書体を変えたつもりだったが、同じものですよねとリリに聞かれた。

この記憶力の良さ、分けてもらいたい。


「ではリリ、ここからが実験です。まずはこれの発動をやってみて下さい。

さっきの風をイメージしながら、丸を描くだけ」

 差し出したペンをぎゅっと握ると、リリは俺の顔を見た。

大丈夫だよと軽く頷くと、ちょこっとだけ震える手でゆっくりと文字を囲う。

同じ様に冷たい風がおき、ほっとした。


「これでリリに魔力があることが証明されました。

そして、俺の使う魔法が使えそうなことも判明。

よかったね、リリ」

 何も書かれていない紙を大事そうに持って、ありがとうございますと頭を下げる。

嬉しそうと言うよりは、泣きそうな顔だ。

今までずっと魔法が使えない、魔力の少ない女王様だと自分で思い込んでいたのだから、魔法が使えることがわかって嬉しいだろうと考えたのだが、そう単純でもないようだ。

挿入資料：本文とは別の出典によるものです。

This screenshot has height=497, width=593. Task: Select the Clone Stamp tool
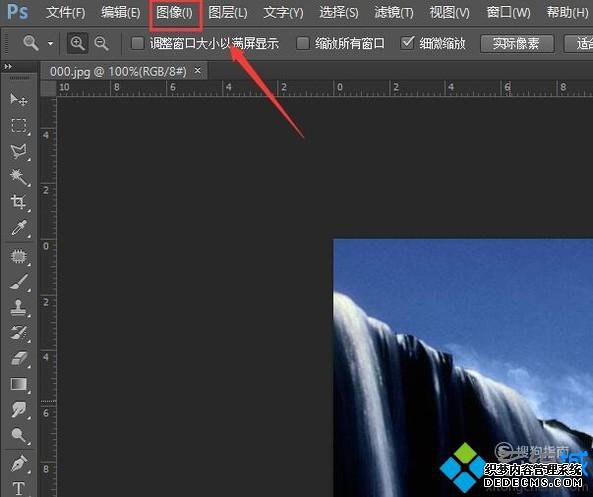click(19, 308)
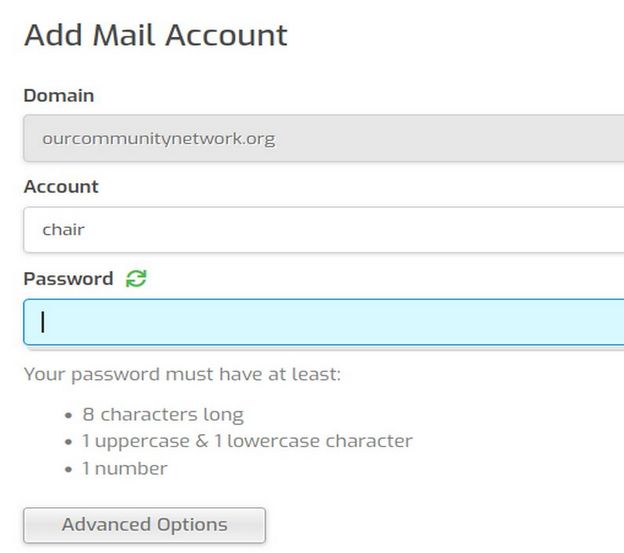Click bullet beside the uppercase requirement
Image resolution: width=624 pixels, height=553 pixels.
tap(69, 442)
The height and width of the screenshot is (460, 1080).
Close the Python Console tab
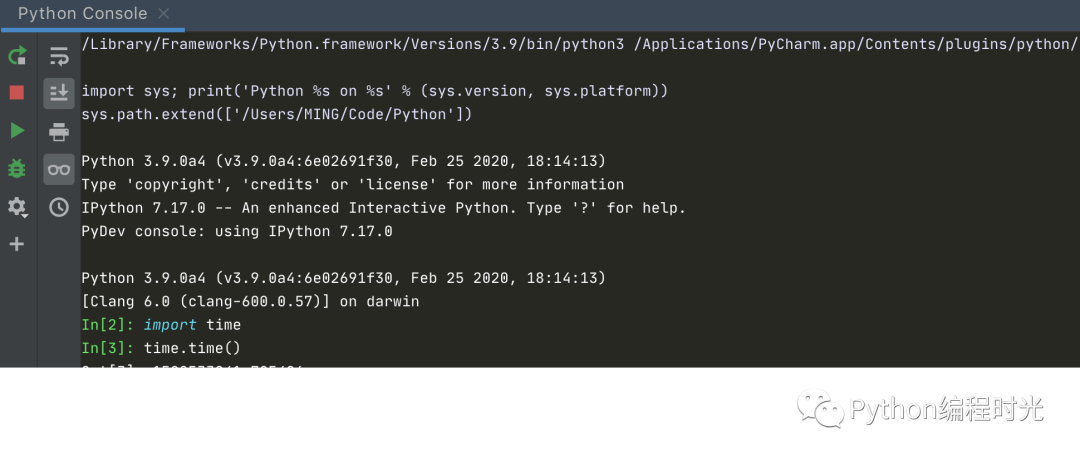point(164,14)
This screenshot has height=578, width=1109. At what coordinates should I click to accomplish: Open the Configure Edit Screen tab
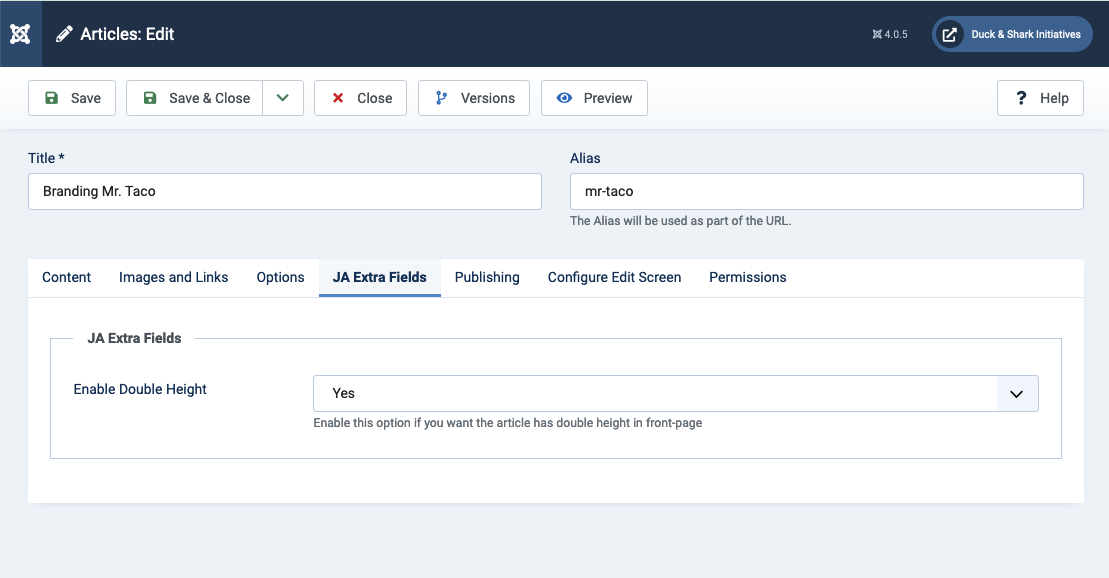coord(614,277)
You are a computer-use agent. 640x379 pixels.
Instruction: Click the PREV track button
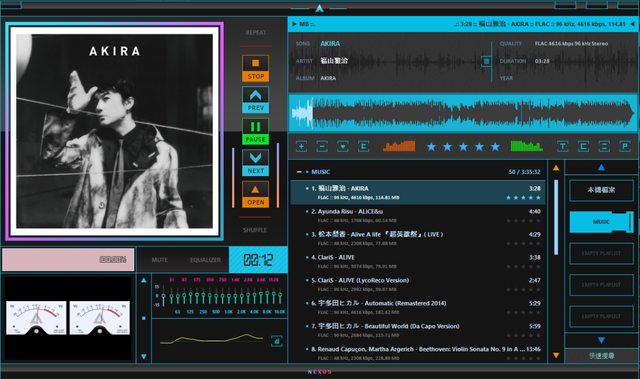click(x=256, y=100)
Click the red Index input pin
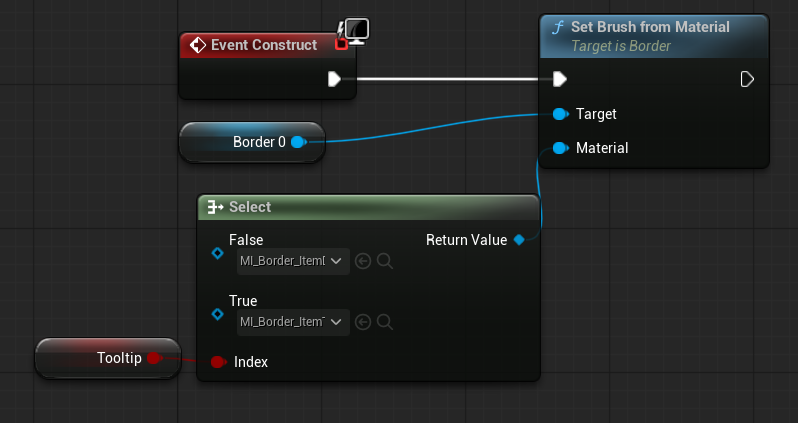 pos(218,361)
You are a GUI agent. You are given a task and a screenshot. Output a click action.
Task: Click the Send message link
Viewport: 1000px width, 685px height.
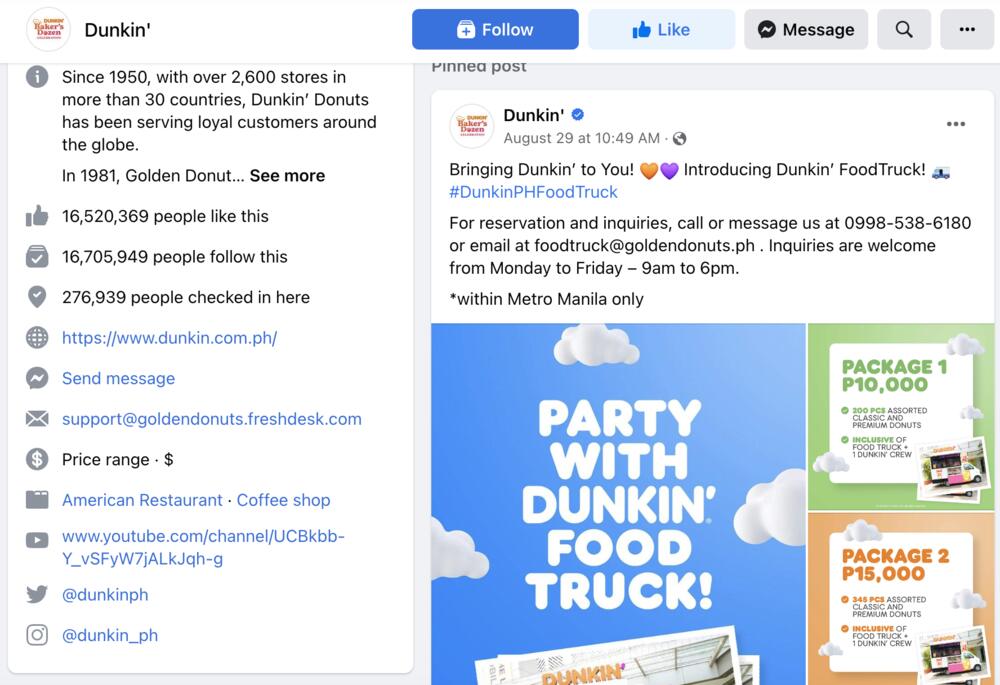click(119, 378)
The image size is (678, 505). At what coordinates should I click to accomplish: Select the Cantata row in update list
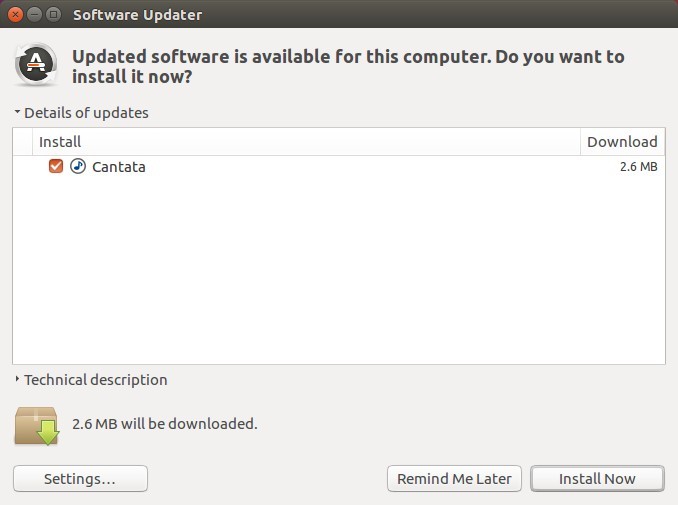click(x=339, y=166)
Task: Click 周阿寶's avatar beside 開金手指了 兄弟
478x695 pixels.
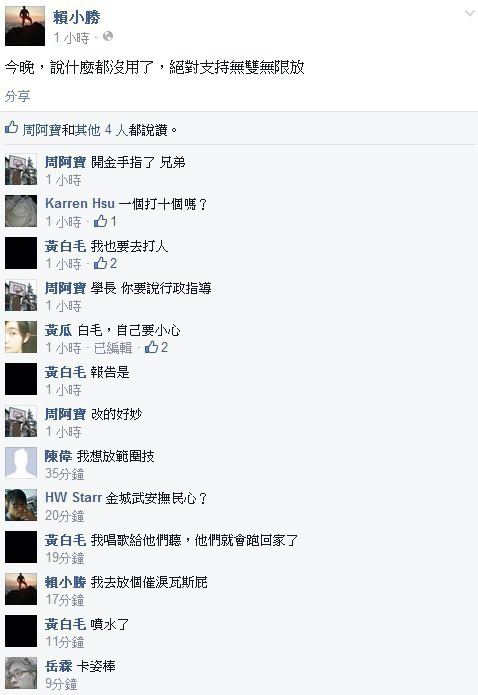Action: [x=21, y=169]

うつむいたまま動かなくなってしまったリリの頭を撫でて、落ち着くのを待つ。


「私もグレッグの魔法なら使えるということですか?」

 顔を上げて潤んだ瞳の美女が俺を見つめている。

先ほどまでは見えなかった色気を、リリの縋るような目に見てしまった。

何だろう。だめだろう。俺。

心臓は急に自己主張をはじめるし、顔は温かくなってるし、いくつだよ。全く。

後ろを向いて二、三度深呼吸して、心を落ち着ける。


「やはり私はだめですか?」

「そんなことありません。リリがあんまりかわいいからちょっとそっち向けないだけ」

 沈黙が降りる。

今日はちょっと疲れたし、神経使ったし、理性が売り切れそうなくらいリリがかわいい。


「ちょっと顔洗ってくるから」

 それだけいって逃げるように部屋を出る。

リリの衣装部屋を通り、風呂場に行こうとして、椅子に座っている侍女に気付いた。


「ミーナ? 何してるの?」

「待機しております」

 侍女さん達は交代で、夜の間寝ずにここでリリの指示を待ったり、侵入者がないか見張っているのだという。


「もしかして、昨日もここに誰かいた?」

「居りました」

「声とか聞こえた?」

「大きな声や異変があったなどという報告はありませんでした」

 王族にプライバシーという単語はないのだろうか。

おかげで今まで温かかった体が一気に落ち着く。


「顔洗ってきます。できればミーナも実験につきあってもらえるとありがたいです」

 かしこまりましたと答えてくれる彼女を置いて、風呂場に行き、少し冷静になって寝室に戻った。


遅くなってすいません少し迷いました。